Since Spark 2.4.0 there is also GROUPED_AGG variant, which takes Callable[[pandas.Series, ...], T], where T is a primitive scalar:
import numpy as np
#pandas_udf(DoubleType(), functionType=PandasUDFType.GROUPED_AGG)
def f(x, y):
return np.minimum(x, y).mean()
which can be used with standard group_by / agg construct:
df.groupBy("key").agg(f("value1", "value2").alias("avg_min")).show()
+---+-------+
|key|avg_min|
+---+-------+
| b| -1.5|
| a| -0.5|
+---+-------+
Please note that neither GROUPED_MAP nor GROUPPED_AGG pandas_udf behave the same way as UserDefinedAggregateFunction or Aggregator, and it is closer to groupByKey or window functions with unbounded frame. Data is shuffled first, and only after that, UDF is applied.
For optimized execution you should implement Scala UserDefinedAggregateFunction and add Python wrapper.

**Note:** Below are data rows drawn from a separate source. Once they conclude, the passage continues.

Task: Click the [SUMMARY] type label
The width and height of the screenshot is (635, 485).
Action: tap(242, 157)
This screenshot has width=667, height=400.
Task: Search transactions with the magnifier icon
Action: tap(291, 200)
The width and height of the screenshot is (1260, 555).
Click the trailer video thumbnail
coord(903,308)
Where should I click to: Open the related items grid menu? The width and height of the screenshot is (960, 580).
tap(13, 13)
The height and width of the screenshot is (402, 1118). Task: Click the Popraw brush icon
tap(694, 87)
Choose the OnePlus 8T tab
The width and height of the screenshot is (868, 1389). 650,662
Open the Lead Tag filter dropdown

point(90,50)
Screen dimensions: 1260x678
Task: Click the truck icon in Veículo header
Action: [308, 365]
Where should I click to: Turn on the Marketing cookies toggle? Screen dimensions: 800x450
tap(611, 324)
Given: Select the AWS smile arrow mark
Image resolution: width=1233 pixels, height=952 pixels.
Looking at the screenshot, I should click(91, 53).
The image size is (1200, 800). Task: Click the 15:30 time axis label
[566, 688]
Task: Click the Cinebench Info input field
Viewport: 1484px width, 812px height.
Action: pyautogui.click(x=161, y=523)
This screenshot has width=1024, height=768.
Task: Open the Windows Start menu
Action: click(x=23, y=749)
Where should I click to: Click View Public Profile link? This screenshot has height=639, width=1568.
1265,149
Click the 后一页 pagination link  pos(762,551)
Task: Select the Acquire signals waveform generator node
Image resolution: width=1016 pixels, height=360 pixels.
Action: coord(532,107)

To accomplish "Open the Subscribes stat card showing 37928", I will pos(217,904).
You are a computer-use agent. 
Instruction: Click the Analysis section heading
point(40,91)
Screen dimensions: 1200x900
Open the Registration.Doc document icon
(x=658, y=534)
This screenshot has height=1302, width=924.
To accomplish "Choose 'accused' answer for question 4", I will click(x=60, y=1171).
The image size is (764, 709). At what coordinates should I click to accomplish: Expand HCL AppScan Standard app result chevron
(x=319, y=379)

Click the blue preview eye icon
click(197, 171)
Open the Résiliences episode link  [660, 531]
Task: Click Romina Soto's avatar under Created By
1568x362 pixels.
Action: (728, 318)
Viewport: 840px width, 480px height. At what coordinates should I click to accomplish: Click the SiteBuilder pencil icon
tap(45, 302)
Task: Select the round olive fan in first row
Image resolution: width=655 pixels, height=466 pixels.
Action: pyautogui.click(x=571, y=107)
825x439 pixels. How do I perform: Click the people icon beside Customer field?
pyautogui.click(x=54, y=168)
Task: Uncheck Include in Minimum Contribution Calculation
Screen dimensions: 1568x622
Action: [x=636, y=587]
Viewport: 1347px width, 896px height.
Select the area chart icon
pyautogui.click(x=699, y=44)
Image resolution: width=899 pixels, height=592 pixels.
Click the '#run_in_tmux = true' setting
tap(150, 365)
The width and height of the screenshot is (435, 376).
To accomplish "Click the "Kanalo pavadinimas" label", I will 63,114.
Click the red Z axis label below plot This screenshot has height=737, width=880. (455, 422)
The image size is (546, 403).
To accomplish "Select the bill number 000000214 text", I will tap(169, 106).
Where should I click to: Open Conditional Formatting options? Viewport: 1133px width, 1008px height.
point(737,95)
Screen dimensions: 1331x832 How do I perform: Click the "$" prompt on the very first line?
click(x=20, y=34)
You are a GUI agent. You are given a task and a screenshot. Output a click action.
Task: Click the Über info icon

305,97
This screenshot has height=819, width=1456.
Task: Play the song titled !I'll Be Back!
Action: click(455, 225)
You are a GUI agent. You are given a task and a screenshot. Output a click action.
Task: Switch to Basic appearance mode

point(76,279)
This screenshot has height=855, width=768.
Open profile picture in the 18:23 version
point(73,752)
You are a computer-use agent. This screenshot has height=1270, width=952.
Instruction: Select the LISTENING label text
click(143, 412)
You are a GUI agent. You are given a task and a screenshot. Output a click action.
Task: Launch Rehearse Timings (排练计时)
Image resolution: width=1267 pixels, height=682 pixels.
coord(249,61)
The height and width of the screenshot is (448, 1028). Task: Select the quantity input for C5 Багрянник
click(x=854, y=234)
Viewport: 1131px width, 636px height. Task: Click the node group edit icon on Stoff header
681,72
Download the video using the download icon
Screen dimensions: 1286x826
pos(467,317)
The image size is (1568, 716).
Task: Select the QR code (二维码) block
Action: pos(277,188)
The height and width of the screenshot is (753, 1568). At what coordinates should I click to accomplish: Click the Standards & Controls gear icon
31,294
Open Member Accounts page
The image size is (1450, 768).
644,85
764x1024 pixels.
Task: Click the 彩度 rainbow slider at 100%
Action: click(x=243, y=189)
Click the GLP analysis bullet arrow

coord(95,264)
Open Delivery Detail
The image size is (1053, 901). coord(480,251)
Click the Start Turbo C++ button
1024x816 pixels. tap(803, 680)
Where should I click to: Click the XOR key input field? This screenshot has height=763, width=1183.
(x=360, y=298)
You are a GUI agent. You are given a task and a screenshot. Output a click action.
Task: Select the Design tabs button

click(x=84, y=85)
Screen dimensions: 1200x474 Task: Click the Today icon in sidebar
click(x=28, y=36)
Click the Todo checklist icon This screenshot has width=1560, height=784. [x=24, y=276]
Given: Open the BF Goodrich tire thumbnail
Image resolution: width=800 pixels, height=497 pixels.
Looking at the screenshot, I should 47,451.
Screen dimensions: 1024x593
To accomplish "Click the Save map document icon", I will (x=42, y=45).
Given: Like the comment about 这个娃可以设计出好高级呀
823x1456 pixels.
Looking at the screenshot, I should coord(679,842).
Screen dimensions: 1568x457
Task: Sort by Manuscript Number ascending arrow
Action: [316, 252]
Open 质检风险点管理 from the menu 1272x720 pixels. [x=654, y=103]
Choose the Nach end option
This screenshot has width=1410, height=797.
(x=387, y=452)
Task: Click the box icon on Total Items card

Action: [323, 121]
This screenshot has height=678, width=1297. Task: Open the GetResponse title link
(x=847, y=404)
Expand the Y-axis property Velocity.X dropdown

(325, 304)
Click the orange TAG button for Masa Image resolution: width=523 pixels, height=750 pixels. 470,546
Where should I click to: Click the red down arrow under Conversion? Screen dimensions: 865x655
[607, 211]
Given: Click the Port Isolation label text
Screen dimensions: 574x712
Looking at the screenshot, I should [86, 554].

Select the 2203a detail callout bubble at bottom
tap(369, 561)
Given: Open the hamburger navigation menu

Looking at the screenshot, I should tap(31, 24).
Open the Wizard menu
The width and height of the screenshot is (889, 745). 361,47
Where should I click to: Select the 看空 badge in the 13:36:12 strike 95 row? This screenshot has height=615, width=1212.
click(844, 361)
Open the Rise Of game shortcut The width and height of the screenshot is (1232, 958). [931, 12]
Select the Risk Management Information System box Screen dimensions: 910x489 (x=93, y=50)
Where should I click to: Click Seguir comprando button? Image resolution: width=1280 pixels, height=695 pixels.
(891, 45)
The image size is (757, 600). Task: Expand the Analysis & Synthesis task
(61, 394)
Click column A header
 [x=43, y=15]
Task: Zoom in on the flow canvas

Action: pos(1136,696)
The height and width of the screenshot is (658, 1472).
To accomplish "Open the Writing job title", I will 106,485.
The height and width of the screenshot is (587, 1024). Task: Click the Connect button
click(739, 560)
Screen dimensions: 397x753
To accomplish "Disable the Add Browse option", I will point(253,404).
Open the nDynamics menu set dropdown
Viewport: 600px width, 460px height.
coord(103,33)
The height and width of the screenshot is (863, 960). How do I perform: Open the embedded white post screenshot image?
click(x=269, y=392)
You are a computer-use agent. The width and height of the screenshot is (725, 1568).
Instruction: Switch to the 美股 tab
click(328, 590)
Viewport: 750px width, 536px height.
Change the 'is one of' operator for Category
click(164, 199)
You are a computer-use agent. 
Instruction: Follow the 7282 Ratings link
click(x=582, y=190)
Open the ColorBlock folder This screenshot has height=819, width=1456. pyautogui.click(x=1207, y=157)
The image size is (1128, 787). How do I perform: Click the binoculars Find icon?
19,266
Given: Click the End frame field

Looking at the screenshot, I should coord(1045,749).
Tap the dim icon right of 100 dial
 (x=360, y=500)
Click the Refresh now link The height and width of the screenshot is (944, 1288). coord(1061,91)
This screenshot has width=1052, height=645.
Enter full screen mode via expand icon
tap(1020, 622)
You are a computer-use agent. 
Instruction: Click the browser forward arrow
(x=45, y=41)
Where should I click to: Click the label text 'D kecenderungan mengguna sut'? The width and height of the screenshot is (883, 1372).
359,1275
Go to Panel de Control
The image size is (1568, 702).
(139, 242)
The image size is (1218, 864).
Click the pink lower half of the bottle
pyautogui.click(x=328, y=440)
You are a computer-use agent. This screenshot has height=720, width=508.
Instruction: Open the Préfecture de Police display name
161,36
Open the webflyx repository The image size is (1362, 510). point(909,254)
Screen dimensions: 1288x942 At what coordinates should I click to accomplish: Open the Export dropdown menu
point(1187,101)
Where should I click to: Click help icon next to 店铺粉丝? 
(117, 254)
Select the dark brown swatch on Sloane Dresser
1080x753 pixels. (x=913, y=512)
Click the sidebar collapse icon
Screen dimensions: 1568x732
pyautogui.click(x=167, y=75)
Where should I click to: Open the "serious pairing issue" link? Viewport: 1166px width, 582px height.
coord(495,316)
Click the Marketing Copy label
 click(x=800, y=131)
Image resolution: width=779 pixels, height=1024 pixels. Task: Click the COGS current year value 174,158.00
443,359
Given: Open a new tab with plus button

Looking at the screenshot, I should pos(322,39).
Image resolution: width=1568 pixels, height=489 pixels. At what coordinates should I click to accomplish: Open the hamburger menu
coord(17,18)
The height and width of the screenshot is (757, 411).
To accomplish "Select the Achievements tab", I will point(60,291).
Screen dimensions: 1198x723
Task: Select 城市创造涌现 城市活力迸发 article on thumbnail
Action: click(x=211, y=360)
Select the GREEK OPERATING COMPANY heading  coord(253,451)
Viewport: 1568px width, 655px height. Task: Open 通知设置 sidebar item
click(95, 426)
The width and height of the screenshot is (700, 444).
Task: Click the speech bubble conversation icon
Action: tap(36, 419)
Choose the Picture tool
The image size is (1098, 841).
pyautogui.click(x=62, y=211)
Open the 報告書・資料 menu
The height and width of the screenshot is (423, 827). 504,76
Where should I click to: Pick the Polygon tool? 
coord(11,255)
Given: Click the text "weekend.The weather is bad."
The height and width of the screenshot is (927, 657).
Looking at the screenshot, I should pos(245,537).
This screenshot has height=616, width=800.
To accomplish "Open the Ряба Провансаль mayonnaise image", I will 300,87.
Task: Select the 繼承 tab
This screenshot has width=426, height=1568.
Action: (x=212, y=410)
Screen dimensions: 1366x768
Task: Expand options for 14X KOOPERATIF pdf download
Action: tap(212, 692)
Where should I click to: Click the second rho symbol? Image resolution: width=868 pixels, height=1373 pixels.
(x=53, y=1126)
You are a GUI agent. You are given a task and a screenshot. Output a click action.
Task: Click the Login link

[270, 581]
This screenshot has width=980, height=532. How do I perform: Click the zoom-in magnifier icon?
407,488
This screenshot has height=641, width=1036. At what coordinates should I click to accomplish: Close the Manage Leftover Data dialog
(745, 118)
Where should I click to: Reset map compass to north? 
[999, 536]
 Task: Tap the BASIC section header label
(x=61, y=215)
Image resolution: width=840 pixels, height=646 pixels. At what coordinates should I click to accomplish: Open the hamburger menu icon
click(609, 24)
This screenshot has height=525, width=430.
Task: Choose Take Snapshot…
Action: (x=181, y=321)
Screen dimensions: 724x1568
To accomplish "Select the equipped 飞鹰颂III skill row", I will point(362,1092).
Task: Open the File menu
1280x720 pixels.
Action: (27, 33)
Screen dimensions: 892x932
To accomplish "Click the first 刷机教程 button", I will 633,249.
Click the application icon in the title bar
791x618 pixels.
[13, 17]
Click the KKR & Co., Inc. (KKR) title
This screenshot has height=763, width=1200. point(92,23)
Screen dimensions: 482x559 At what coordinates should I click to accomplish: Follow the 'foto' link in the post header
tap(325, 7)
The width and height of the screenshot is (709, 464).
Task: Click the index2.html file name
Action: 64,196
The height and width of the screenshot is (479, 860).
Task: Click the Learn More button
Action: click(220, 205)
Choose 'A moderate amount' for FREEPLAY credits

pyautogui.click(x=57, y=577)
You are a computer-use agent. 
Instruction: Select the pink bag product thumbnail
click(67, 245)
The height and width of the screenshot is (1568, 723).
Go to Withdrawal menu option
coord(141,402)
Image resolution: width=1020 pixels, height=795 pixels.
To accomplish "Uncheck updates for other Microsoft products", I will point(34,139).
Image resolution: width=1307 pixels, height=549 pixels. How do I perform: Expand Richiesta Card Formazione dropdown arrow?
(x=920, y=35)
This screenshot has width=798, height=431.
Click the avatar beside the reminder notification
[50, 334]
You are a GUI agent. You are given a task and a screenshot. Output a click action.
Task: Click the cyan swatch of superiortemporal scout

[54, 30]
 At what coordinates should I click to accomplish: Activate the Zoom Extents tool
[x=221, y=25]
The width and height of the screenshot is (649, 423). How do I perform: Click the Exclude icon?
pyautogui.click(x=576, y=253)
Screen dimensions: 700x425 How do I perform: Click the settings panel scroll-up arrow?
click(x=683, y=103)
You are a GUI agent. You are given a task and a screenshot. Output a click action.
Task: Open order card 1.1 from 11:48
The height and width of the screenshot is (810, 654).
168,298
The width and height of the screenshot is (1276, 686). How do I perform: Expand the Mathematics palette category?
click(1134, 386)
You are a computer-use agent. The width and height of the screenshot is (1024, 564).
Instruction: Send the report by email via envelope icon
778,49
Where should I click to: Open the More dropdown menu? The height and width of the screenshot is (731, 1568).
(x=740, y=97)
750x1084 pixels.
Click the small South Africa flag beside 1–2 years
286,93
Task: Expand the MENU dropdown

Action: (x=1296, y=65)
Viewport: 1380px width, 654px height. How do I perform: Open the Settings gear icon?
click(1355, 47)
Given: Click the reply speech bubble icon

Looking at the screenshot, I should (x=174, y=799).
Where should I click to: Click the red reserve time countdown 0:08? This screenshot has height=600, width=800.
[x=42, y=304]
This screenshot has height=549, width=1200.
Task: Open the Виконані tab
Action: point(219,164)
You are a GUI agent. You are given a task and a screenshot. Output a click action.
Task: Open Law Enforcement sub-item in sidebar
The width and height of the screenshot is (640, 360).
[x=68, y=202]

See also User defined function to be applied to Window in PySpark?
What you are trying to is write a UDAF (User Defined Aggregate Function) as opposed to a UDF (User Defined Function). UDAFs are functions that work on data grouped by a key. Specifically they need to define how to merge multiple values in the group in a single partition, and then how to merge the results across partitions for key. There is currently no way in python to implement a UDAF, they can only be implemented in Scala.
But, you can work around it in Python. You can use collect set to gather your grouped values and then use a regular UDF to do what you want with them. The only caveat is collect_set only works on primitive values, so you will need to encode them down to a string.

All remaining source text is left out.